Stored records
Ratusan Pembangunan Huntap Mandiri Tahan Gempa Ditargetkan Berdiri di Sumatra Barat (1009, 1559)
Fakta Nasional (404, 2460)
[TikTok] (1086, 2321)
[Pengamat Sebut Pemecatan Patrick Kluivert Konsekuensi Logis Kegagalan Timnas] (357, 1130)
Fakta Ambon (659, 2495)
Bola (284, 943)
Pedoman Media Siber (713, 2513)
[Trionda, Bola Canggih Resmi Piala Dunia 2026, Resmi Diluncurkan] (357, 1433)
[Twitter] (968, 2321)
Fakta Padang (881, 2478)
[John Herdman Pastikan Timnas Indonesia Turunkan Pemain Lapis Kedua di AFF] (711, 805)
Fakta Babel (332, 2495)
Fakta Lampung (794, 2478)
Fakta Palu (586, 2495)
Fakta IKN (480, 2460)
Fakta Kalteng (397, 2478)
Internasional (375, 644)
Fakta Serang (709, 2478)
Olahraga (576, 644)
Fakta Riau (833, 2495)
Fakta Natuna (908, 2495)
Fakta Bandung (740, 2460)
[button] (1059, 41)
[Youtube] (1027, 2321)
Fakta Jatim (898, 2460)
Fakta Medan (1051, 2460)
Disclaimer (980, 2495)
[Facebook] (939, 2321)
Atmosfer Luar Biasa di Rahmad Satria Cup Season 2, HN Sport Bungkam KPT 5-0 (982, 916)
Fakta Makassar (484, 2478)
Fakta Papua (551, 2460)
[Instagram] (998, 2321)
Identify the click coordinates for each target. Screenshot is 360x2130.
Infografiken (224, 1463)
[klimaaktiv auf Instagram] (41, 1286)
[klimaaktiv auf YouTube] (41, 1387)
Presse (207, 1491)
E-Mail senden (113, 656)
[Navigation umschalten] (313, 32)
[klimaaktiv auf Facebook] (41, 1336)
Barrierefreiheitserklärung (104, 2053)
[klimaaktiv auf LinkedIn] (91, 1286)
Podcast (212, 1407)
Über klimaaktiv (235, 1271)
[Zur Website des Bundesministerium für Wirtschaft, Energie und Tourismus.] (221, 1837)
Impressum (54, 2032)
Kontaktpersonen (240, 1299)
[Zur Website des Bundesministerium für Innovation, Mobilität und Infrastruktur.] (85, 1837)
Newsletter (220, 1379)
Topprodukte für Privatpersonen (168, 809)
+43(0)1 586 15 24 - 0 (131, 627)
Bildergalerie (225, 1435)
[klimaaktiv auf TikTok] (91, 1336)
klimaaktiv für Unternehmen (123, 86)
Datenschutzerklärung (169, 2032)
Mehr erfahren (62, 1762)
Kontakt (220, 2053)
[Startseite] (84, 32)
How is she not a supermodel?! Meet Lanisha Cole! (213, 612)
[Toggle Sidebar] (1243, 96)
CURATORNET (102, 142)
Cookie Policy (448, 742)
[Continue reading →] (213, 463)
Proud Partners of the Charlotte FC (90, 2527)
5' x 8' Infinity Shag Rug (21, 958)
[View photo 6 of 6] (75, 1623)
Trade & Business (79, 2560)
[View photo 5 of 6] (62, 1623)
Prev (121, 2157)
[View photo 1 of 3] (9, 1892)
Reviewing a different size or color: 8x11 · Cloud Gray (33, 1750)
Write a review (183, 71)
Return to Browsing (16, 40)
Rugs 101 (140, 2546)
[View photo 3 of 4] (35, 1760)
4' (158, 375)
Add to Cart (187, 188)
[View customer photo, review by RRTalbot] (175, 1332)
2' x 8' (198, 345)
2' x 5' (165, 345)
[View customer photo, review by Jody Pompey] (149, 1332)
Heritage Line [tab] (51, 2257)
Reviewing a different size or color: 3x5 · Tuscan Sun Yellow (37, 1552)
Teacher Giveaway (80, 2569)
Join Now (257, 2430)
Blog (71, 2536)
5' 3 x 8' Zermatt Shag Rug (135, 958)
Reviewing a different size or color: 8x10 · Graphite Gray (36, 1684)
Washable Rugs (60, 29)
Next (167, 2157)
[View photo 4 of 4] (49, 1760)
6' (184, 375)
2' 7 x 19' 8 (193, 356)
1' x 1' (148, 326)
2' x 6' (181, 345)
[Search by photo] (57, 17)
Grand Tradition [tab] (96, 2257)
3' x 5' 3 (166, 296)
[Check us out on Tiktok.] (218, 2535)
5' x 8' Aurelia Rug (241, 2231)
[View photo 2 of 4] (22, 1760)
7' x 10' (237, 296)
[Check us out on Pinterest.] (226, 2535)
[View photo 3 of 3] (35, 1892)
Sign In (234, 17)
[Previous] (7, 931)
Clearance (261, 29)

Requirement:
Look through the entries and return every line where "Gray" appears.

Written solution:
Reviewing a different size or color: 8x11 · Cloud Gray (33, 1750)
Reviewing a different size or color: 8x10 · Graphite Gray (36, 1684)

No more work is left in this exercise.